Los tres astronautas salieron reptando de la cápsula y sonriendo, vestidos con trajes de contaminación biológica, por temor a que estuviesen infectados con “bacterias lunares”. Fueron rescatados por una nave del Ejército de Estados Unidos y puestos en cuarentena médica por 21 días en una especie de remolque, en donde hablaban con Nixon, sus esposas y los medios de comunicación a través de una pequeña ventana que los obligaba a doblar la espalda y juntar las caras para conversar.

Cápsula Columbia, flotando en el Océano Pacífico, después de ocho días de viaje desde la Tierra a la Luna y de vuelta. 24 de julio de 1969. / NASA

“Pensé que teníamos un 90% de probabilidades de volver a la tierra en ese vuelo. Fue un evento sorprendente, dejar el planeta y darse cuenta de que no había ninguna razón lógica por la que alguna vez volverías” dijo Armstrong en una de las entrevistas que concedió un par de años antes de su muerte, en 2012. 

Finalmente, el 24 de julio de 1969, cinco minutos antes del amarizaje, la nave desplegó el paracaídas que suavizaría su caída, y la cápsula calcinada de la exitosa Misión Apolo 11 se desplomó sobre las aguas turbias del océano Pacífico, cerca de las islas de Hawái. El miedo de los tres astronautas de la NASA y los hombres que imaginó Verne en su libro era el mismo: no volver.

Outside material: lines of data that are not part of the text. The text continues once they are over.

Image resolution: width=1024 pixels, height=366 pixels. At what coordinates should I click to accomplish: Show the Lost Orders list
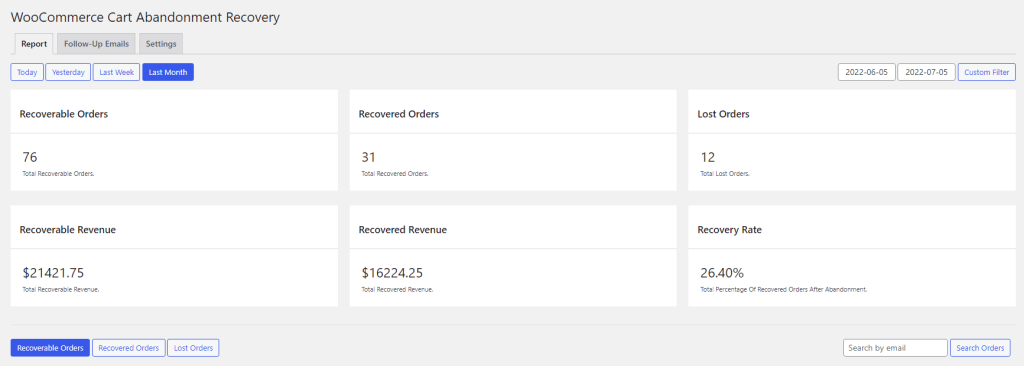(193, 348)
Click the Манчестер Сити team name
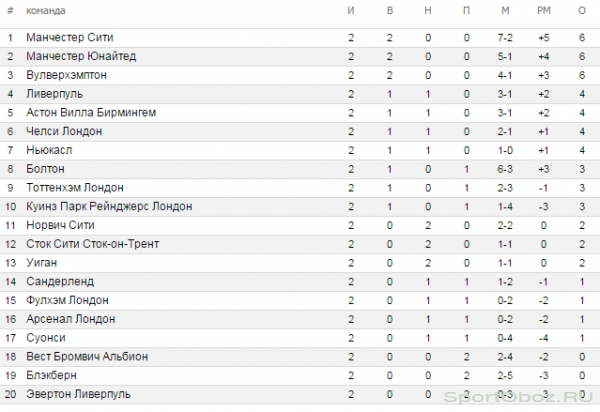 (70, 37)
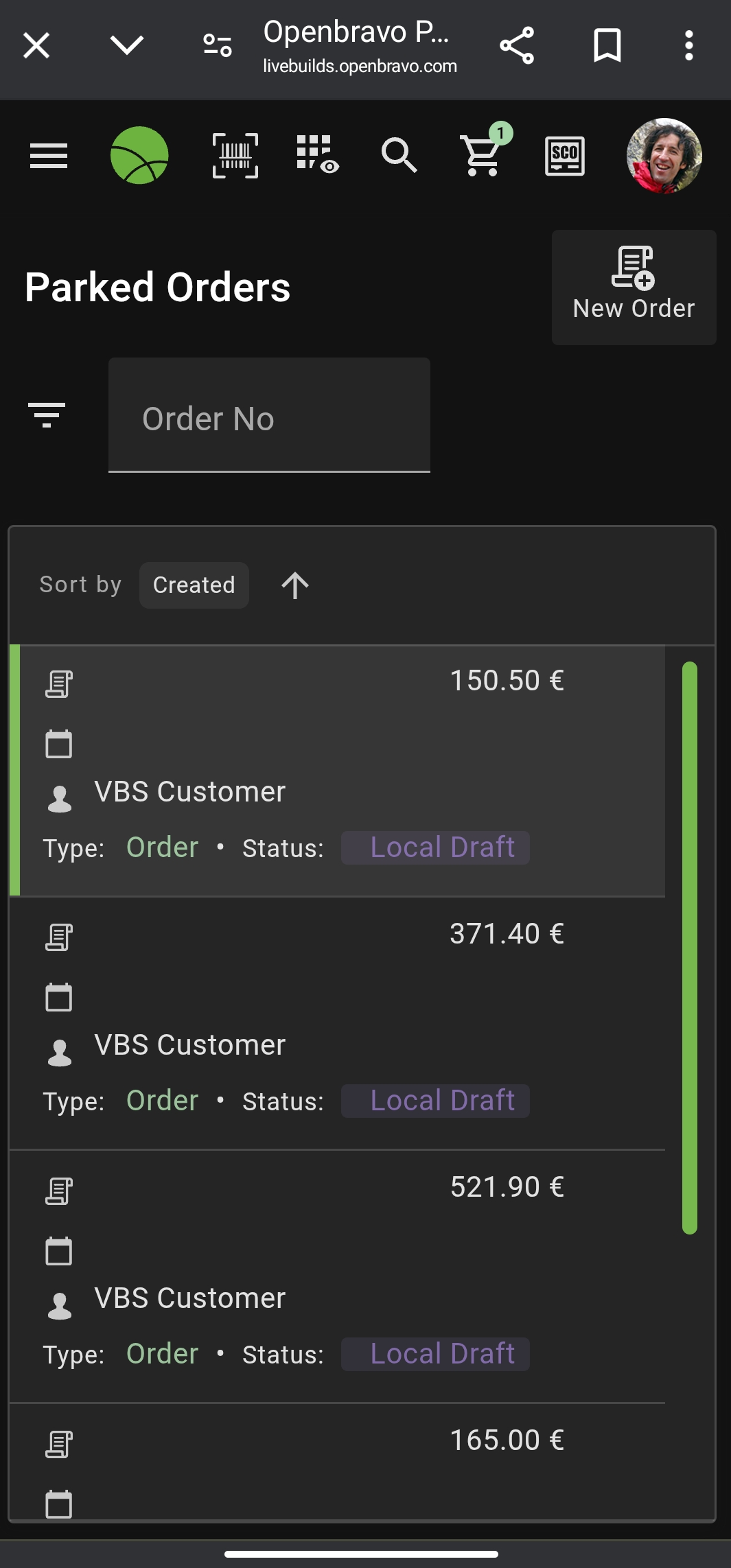The height and width of the screenshot is (1568, 731).
Task: Tap the green Openbravo logo icon
Action: [x=139, y=156]
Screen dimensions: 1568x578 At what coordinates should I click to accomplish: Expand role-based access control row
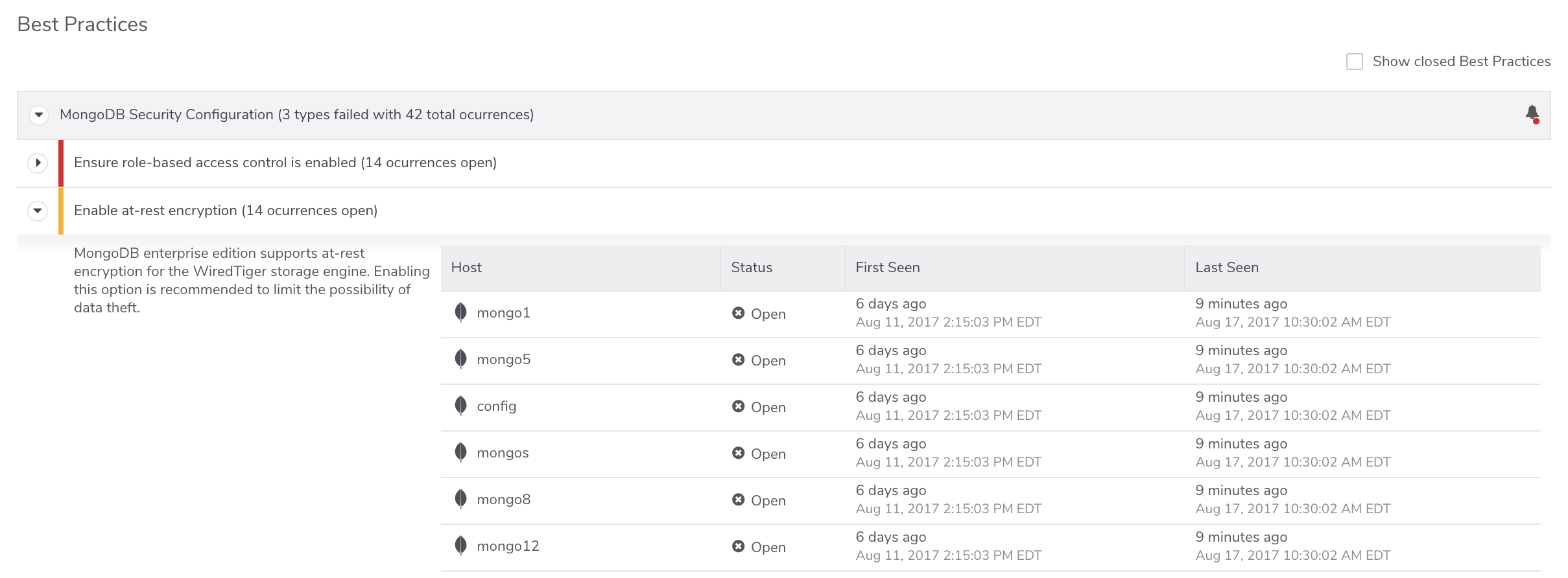[x=38, y=163]
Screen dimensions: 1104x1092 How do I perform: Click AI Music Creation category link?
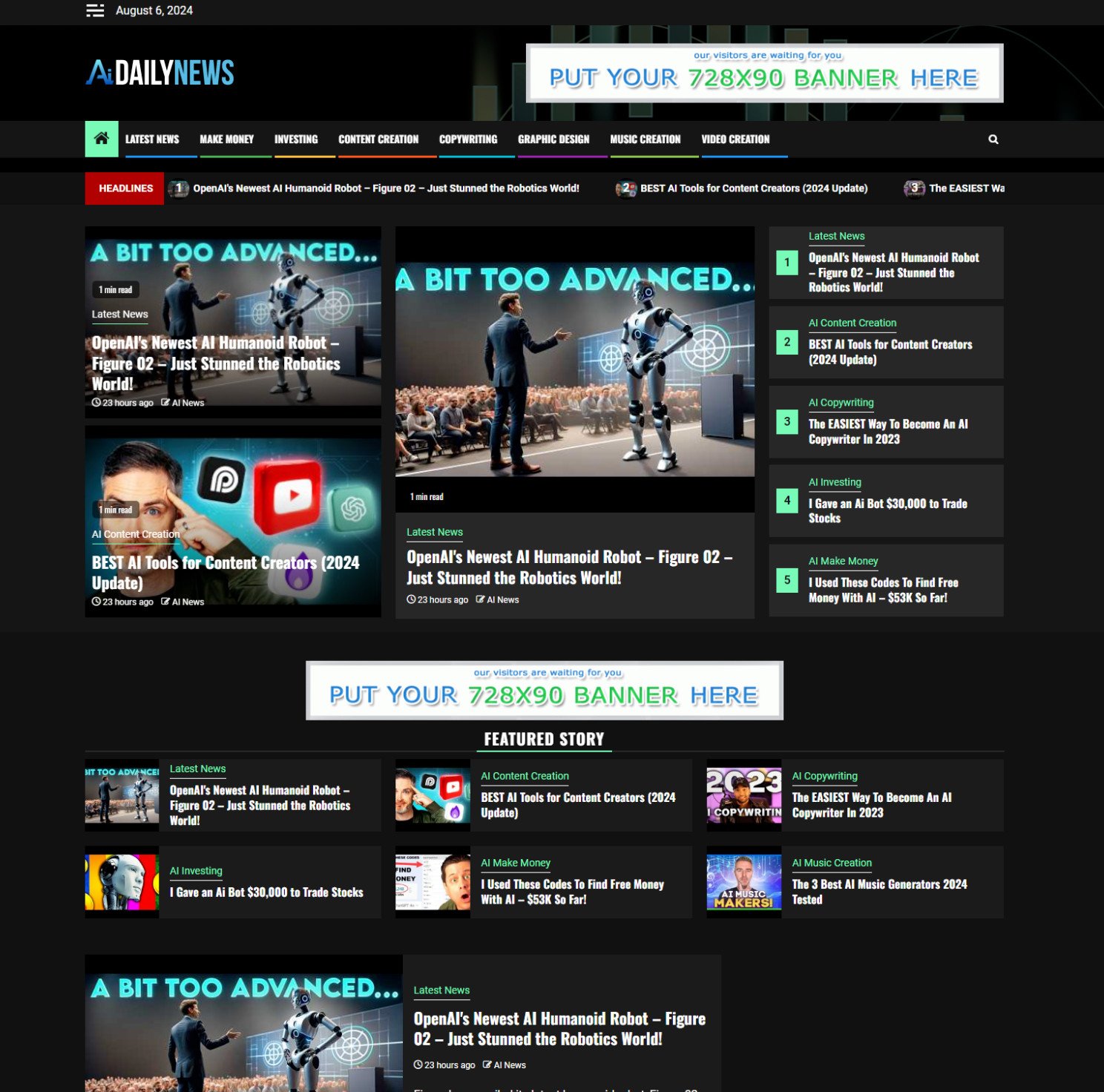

En el capítulo final, un tal J. Belfast, director del Observatorio Astronómico, entrega las conclusiones científicas de la “aventura lunar” tras haber perdido comunicación con la nave y solo poder seguir el desenlace través de poderosos telescopios: “Ofrezco dos hipótesis. O la atracción de la luna terminará atrayendo a los viajeros hacia sí misma, y alcanzarán su destino; o el proyectil, siguiendo una ley inmutable, continuará gravitando alrededor de la Luna hasta el final de los tiempos. En algún momento, nuestras observaciones podrán determinar qué pasó, pero hasta entonces este experimento no puede tener otro resultado que haber proporcionado a nuestro sistema solar una nueva estrella”.

Verne finaliza su libro con una reflexión a nombre de la humanidad: “Esos tres hombres han llevado al espacio todos los recursos del arte, la ciencia y la industria. Con eso, uno puede hacer cualquier cosa, y verán que, algún día, saldrán bien”. Queda a la imaginación el destino de los astronautas que vagan por el espacio, pero el caso de la misión Apolo 11 es amable. Los tres volvieron, y quien ya murió (Armstrong) lo hizo de viejo y no como mártir, en su Tierra. A veces la realidad es mejor que la ficción.

 

Los tres astronautas y sus esposas, mientras pasa la cuarentena. 27 de julio de 1969./NASA.